8
$\begingroup$

Hamilton's equation reads $$ \frac{d}{dt} F = \{ F,H\} \, .$$ In words this means that $H$ acts on $T$ via the natural phase space product (the Poisson bracket) and the result is the correct time evolution of $F$. In other words $H$ generates temportal shifts $t \to t +dt$.

The function $F$ over phase space describes a conserved quantitiy if $$ \frac{d}{dt} F = \{ F,H\} =0 \, .$$ Nother's theorem now exploits that the Poisson bracket is antisymmetric $$ \{ A,B\} = - \{ B,A\} .$$ Therefore we can reverse the role of the two functions in the Poisson bracket above $$ \{ F,H\} =0 \quad \leftrightarrow \quad \{ H,F\} =0 \,. $$ In words, this second equation tells us that for any conserved quantity $F$, its action on the Hamiltonian $H$ is zero. In other words, $F$ generates as symmetry. This is exactly Noether's theorem.

But usually, we argue that only the Lagrangian has to be invariant. The Hamiltonian can change under symmetries like boosts which increase the potential energy. (While the Lagrangian is a scalar, the Hamiltonian is only one component of the energy-momentum vector and therefore, there is no reason why it should be invariant.)

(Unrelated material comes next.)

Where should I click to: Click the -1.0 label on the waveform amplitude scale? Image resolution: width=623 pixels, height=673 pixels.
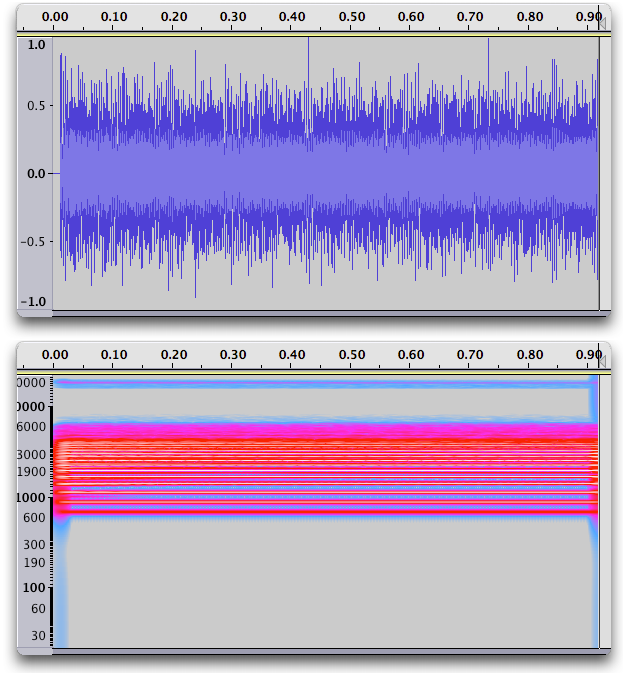click(x=34, y=302)
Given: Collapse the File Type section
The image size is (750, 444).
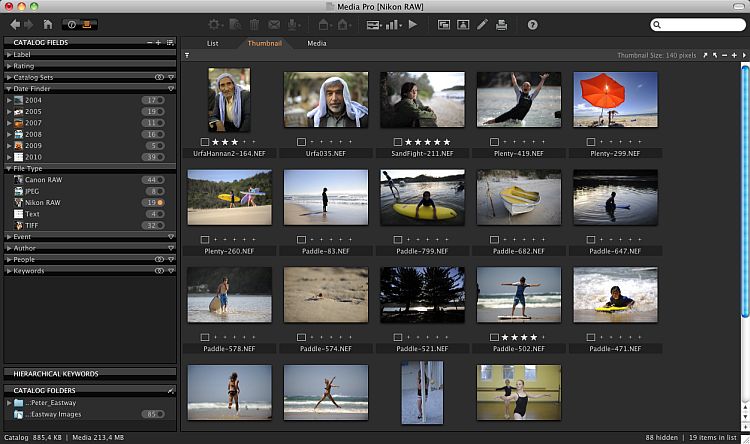Looking at the screenshot, I should (x=8, y=168).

So why exactly do we find in the Hamiltonian version of Noether's theorem that the Hamiltonian remains invariant under symmetry transformmations?

$\endgroup$
5
$\begingroup$

I recently spent a lot of time thinking about this stuff and wrote a little document which I put on my website here (under the title "Visualizing the Inverse Noether Theorem and Symplectic Geometry"). So I will begin by first addressing your specific question of how the symmetries of the Hamiltonian and Lagrangian are connected. However, I also want to address the deeper sub-question: what is a "symmetry" exactly, and how should we think about them? This part of my answer will be a little bit like a manifesto.

Main Question: Invariance of Lagrangian

Any transformation that changes the Lagrangian by a total derivative is called a "symmetry" (sometimes a "quasi symmetry"). Noether's theorem can be used extract a conserved quantity using this symmetry. In the Hamiltonian framework, you then find that this conserved quantity "generates" the original symmetry.

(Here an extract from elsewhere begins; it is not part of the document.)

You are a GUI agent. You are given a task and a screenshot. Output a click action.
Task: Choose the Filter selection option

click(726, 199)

It is easier to see why this works out in the "Hamiltonian Lagrangian" formalism, where the Lagrangian $L_H$ is a function of momentum and position.

$$ L_H(p_i, q_i, \dot q_i) = p_i \dot q_i - H(q_i, p_i) $$ (Here, $i = 1\ldots n$ and summation is implied when indices are repeated.)

Now consider we have some conserved quantity $Q$; $$ \{ Q, H \} = 0. $$ This "generates" the infinitesimal transformation $$ \delta q_i = \varepsilon \frac{\partial Q}{\partial p_i} \hspace{1 cm} \delta p_i = -\varepsilon \frac{\partial Q}{\partial q_i} $$ Now, if we imagine that $\varepsilon$ is some tiny time dependent function, i.e. $\varepsilon = \varepsilon(t)$, we can use it to vary the action of a path. Assuming the boundary conditions $\varepsilon(t_1) = \varepsilon(t_2) = 0$, on solutions to the equations of motion we have

\begin{align*} 0 &= \delta S \\ &= \int_{t_1}^{t_2} \delta L_H dt \\ &= \int_{t_1}^{t_2} \Big( -\varepsilon \frac{\partial Q}{\partial q_i} \dot q_i + p_i \frac{d}{dt} \big( \varepsilon \frac{\partial Q}{\partial p_i} \big) - \varepsilon\{H, Q\} \Big) dt \\ &= \int_{t_1}^{t_2} \Big( -\varepsilon \frac{\partial Q}{\partial q_i} \dot q_i - \dot p_i \varepsilon \frac{\partial Q}{\partial p_i} \Big) dt \\ &= -\int_{t_1}^{t_2} \varepsilon \dot Q dt \end{align*} We can therefore see that on solutions to the equations of motion, $\dot Q = 0$. This is just Noether's theorem.

We may now wonder how this symmetry transformation affects $L_H$ when $\varepsilon$ is a constant. We see that it changes it exactly by a total derivative, as expected:

\begin{align*} \delta L_H &= - \frac{\partial Q}{\partial q_i} \dot q_i - p_i \frac{d}{dt} \Big( \frac{\partial Q}{\partial p_i} \Big) + \{ H, Q\} \\ &= - \frac{\partial Q}{\partial p_i} \dot q_i - \dot p_i \frac{\partial Q}{\partial p_i} + \frac{d}{dt} \Big( p_i \frac{\partial Q}{\partial p_i} \Big) \\ &= \frac{d}{dt} \Big( p_i \frac{\partial Q}{\partial p_i} - Q\Big) \end{align*}

So we can see that $L_H$ necessarily changes by a total derivative. Let me now point out an interesting aside. When the quantity $p_i \frac{\partial Q}{\partial p_i} - Q = 0$, the total derivative is $0$. This happens when the conserved quantity is of the form $$ Q = p_i f_i(q). $$ Note that in the above case, $$ \delta q_i = f_i(q) $$ That is, symmetry transformations which do not "mix up" the $p$'s with the $q$'s have no total derivative term in $\delta L$.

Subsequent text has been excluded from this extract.